Put your powers of prediction to the test

January 01, 2003|By William Safire

WASHINGTON - At year's end, nothing is as predictable as predictions. The annual office pool, inaugurated in this space three decades ago, has now become a kind of Powerlessball lottery in which the odds of winning are nil. It's multilateral choice, with "All" or "None" permitted.

1. Among world leaders, in 2003 (a) Ramallah's Yasser Arafat returns to exile; (b) Israel's re-elected Ariel Sharon attracts a fractious unity government; (c) Britain's Tony Blair comes a-cropper over a euro referendum; (d) Germany's Gerhardt Schroeder finds himself isolated and in grosse Schwierigkeiten.

2. Winner of the Oscar for Best Picture will be (a) Steven Spielberg's Catch Me if You Can; (b) Rob Marshall's Chicago; (c) Spike Jonze's Adaptation; (d) Todd Haynes' Far From Heaven; (e) Paul Thomas Anderson's Punch-Drunk Love.

3. To cope with North Korea, the United States will (a) organize a U.N. blockade and if necessary finish with preventive strike; (b) convince Beijing that its tolerance of proliferation would tempt Taiwan to build its own nuclear "equalizer"; (c) adopt a policy of "tailored appeasement."

4. War on Saddam Hussein starts (a) on schedule, between Lincoln's Birthday and Valentine's Day; (b) next fall, with the belated revelation of a smoking virus by a scientific defector; (c) never, as Mr. Hussein's non-suicidal coterie forces him to take up a Saudi offer of asylum.

5. Mr. Hussein's army will (a) collapse quickly, as in the first gulf war; (b) coordinate a counterattack with al-Qaida to spread germs through U.S. mailboxes; (c) fight fiercely until they see the Turkish army coming; (d) negotiate to disarm and allow Mr. Hussein to continue as head of a "changed regime."

6. Fallout from an overthrow of Mr. Hussein will be (a) the emergence of a democratic alternative to Mr. Arafat in the West Bank; (b) uprising in Syria and Bashar Assad's withdrawal from Lebanon; (c) wave of reform shaking the theocracy in Iran; (d) decline in Wahhabi-induced terror as nervous Saudi royals turn westward for protection.

7. Osama bin Laden will (a) be sold out by a trusted supporter for the huge reward; (b) remain at large and take credit on Al-Jazeera for any terror attacks anywhere; (c) be captured and, under interrogation, burn his sleeper network.

8. When Chief Justice William H. Rehnquist resigns this summer, President Bush will (a) promote Antonin Scalia to chief and nominate a not-too-conservative Latino; (b) promote Sandra Day O'Connor and add a very conservative Latino; (c) promote nobody and nominate as chief a normally conservative Latino.

9. The economy will (a) take off as victory, optimism and investor tax cuts are in the air; (b) double dip as global flinching and fear of deficits hold sway; (c) follow the stock market up slowly rather than the other way around.

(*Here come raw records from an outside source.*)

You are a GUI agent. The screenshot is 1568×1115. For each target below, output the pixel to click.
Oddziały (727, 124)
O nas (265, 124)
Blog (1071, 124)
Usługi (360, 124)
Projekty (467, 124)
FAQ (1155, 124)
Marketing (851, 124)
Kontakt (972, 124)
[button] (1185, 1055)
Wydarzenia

10. The front-runner for the Democratic nomination as snows begin to fall in New Hampshire, though not with the biggest war chest entering the primaries, will be (a) John Edwards; (b) Dick Gephardt; (c) John Kerry; (d) Joe Lieberman; (e) Bob Graham; (f) Howard Dean; (g) Tom Daschle.

11. Democrats' bumper stickers will demand (a) Bring Back Bubba's Bubble!; (b) All That Snooping but No Osama; (c) Where's My Tax Cut?; (d) Free Drugs for Fogies.

12. Republican bumpers will feature the tried-and-true slogan (a) War and Prosperity; (b) Re-elect the Commander in Chief; (c) Affirmative Compassion; (d) Fifty-four Forty or Fight.

13. If the overthrow of Saddam turns out to be all phony war and the economy unexpectedly tanks, Dick Cheney will offer to step aside and bolster Mr. Bush's 2004 ticket with (a) Colin Powell; (b) Majority Doctor Frist; (c) Don Rumsfeld; (d) Condi Rice.

My picks: 1 (all), 2 (b), 3 (b), 4 (a), 5 (c), 6 (all), 7 (a), 8 (a), 9 (c), 10 (none), 11 (all), 12 (b), 13 (c).

William Safire is a columnist for The New York Times.

The Sun's Washington columnist, Jules Witcover, and syndicated columnist Cal Thomas are on vacation.